▶ [Task statement]
Output the data as it stands. Each line must match exactly.

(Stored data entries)
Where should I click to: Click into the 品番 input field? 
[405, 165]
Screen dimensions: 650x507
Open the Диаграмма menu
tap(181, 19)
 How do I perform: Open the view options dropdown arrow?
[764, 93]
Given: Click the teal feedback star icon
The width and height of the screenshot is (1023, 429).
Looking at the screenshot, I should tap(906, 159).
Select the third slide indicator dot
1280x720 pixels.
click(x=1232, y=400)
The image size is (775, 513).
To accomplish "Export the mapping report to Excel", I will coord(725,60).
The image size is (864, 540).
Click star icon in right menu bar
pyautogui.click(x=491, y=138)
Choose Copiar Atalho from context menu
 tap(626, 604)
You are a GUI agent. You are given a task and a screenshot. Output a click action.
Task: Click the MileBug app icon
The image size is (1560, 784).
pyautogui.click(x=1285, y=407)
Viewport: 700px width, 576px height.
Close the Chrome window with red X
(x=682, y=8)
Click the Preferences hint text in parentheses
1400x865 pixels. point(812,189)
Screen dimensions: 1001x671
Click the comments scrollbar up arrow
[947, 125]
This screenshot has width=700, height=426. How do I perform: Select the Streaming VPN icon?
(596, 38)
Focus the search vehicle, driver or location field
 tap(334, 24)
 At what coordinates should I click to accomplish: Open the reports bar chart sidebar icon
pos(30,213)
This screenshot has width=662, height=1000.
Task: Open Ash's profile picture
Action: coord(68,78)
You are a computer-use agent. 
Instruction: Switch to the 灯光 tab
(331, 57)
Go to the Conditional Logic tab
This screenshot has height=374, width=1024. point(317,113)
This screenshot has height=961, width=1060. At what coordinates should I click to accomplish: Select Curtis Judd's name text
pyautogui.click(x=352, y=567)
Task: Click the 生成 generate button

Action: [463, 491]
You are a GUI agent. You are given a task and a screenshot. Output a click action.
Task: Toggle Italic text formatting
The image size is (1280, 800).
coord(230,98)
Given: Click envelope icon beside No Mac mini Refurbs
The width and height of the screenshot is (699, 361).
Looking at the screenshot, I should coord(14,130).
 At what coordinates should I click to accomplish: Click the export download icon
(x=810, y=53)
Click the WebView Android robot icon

▶ [Exercise output]
Where should I click to: Click into the 品番 input field? 
[405, 165]
Screen dimensions: 650x507
Open the Диаграмма menu
tap(181, 19)
 How do I perform: Open the view options dropdown arrow?
[764, 93]
Given: Click the teal feedback star icon
The width and height of the screenshot is (1023, 429).
Looking at the screenshot, I should tap(906, 159).
Select the third slide indicator dot
1280x720 pixels.
click(x=1232, y=400)
The image size is (775, 513).
To accomplish "Export the mapping report to Excel", I will coord(725,60).
The image size is (864, 540).
Click star icon in right menu bar
pyautogui.click(x=491, y=138)
Choose Copiar Atalho from context menu
 tap(626, 604)
You are a GUI agent. You are given a task and a screenshot. Output a click action.
Task: Click the MileBug app icon
The image size is (1560, 784).
pyautogui.click(x=1285, y=407)
Viewport: 700px width, 576px height.
Close the Chrome window with red X
(x=682, y=8)
Click the Preferences hint text in parentheses
1400x865 pixels. point(812,189)
Screen dimensions: 1001x671
Click the comments scrollbar up arrow
[947, 125]
This screenshot has width=700, height=426. How do I perform: Select the Streaming VPN icon?
(596, 38)
Focus the search vehicle, driver or location field
 tap(334, 24)
 At what coordinates should I click to accomplish: Open the reports bar chart sidebar icon
pos(30,213)
This screenshot has width=662, height=1000.
Task: Open Ash's profile picture
Action: coord(68,78)
You are a computer-use agent. 
Instruction: Switch to the 灯光 tab
(331, 57)
Go to the Conditional Logic tab
This screenshot has height=374, width=1024. point(317,113)
This screenshot has height=961, width=1060. At what coordinates should I click to accomplish: Select Curtis Judd's name text
pyautogui.click(x=352, y=567)
Task: Click the 生成 generate button

Action: [463, 491]
You are a GUI agent. You are given a task and a screenshot. Output a click action.
Task: Toggle Italic text formatting
The image size is (1280, 800).
coord(230,98)
Given: Click envelope icon beside No Mac mini Refurbs
The width and height of the screenshot is (699, 361).
Looking at the screenshot, I should coord(14,130).
 At what coordinates should I click to accomplish: Click the export download icon
(x=810, y=53)
Click the WebView Android robot icon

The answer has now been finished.